◆ **What you have to do**
Make an exact copy of all the records.

┌──

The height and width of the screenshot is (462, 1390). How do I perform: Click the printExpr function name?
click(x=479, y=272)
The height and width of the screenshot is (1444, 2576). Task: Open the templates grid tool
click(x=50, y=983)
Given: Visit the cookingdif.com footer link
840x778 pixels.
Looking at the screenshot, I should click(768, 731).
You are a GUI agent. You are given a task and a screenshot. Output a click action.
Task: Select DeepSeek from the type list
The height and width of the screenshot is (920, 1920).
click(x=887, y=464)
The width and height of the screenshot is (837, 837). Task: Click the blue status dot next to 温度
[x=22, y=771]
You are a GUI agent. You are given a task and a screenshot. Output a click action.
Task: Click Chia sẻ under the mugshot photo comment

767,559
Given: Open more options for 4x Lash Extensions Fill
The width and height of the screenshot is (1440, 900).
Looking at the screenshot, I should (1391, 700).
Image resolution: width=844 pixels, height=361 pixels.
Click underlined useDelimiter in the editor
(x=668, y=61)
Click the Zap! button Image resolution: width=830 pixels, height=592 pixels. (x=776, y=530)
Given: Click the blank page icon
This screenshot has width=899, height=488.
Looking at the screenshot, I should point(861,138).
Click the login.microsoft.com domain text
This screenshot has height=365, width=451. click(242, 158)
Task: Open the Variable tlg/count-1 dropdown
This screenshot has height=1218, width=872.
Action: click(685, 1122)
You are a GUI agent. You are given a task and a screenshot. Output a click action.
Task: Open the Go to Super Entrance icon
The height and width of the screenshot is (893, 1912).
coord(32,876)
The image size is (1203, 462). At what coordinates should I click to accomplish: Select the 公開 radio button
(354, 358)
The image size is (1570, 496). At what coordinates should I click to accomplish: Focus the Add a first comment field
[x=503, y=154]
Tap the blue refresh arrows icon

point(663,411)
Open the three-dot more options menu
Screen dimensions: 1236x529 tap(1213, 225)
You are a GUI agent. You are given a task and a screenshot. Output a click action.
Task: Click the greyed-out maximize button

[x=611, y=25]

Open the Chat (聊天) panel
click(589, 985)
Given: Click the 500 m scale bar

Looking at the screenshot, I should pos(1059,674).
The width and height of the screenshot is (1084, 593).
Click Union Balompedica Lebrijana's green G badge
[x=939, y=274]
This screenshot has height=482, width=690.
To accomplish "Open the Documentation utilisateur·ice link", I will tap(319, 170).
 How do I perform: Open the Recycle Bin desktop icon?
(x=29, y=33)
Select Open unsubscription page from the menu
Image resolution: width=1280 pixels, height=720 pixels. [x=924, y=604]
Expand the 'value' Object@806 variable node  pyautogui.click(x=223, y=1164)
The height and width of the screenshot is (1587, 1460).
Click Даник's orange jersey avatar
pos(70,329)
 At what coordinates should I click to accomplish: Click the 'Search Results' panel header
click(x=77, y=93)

└──

◆ **Output below**
The height and width of the screenshot is (462, 1390). How do I perform: Click the printExpr function name?
click(x=479, y=272)
The height and width of the screenshot is (1444, 2576). Task: Open the templates grid tool
click(x=50, y=983)
Given: Visit the cookingdif.com footer link
840x778 pixels.
Looking at the screenshot, I should click(768, 731).
You are a GUI agent. You are given a task and a screenshot. Output a click action.
Task: Select DeepSeek from the type list
The height and width of the screenshot is (920, 1920).
click(x=887, y=464)
The width and height of the screenshot is (837, 837). Task: Click the blue status dot next to 温度
[x=22, y=771]
You are a GUI agent. You are given a task and a screenshot. Output a click action.
Task: Click Chia sẻ under the mugshot photo comment

767,559
Given: Open more options for 4x Lash Extensions Fill
The width and height of the screenshot is (1440, 900).
Looking at the screenshot, I should (1391, 700).
Image resolution: width=844 pixels, height=361 pixels.
Click underlined useDelimiter in the editor
(x=668, y=61)
Click the Zap! button Image resolution: width=830 pixels, height=592 pixels. (x=776, y=530)
Given: Click the blank page icon
This screenshot has width=899, height=488.
Looking at the screenshot, I should point(861,138).
Click the login.microsoft.com domain text
This screenshot has height=365, width=451. click(242, 158)
Task: Open the Variable tlg/count-1 dropdown
This screenshot has height=1218, width=872.
Action: click(685, 1122)
You are a GUI agent. You are given a task and a screenshot. Output a click action.
Task: Open the Go to Super Entrance icon
The height and width of the screenshot is (893, 1912).
coord(32,876)
The image size is (1203, 462). At what coordinates should I click to accomplish: Select the 公開 radio button
(354, 358)
The image size is (1570, 496). At what coordinates should I click to accomplish: Focus the Add a first comment field
[x=503, y=154]
Tap the blue refresh arrows icon

point(663,411)
Open the three-dot more options menu
Screen dimensions: 1236x529 tap(1213, 225)
You are a GUI agent. You are given a task and a screenshot. Output a click action.
Task: Click the greyed-out maximize button

[x=611, y=25]

Open the Chat (聊天) panel
click(589, 985)
Given: Click the 500 m scale bar

Looking at the screenshot, I should pos(1059,674).
The width and height of the screenshot is (1084, 593).
Click Union Balompedica Lebrijana's green G badge
[x=939, y=274]
This screenshot has height=482, width=690.
To accomplish "Open the Documentation utilisateur·ice link", I will tap(319, 170).
 How do I perform: Open the Recycle Bin desktop icon?
(x=29, y=33)
Select Open unsubscription page from the menu
Image resolution: width=1280 pixels, height=720 pixels. [x=924, y=604]
Expand the 'value' Object@806 variable node  pyautogui.click(x=223, y=1164)
The height and width of the screenshot is (1587, 1460).
Click Даник's orange jersey avatar
pos(70,329)
 At what coordinates should I click to accomplish: Click the 'Search Results' panel header
click(x=77, y=93)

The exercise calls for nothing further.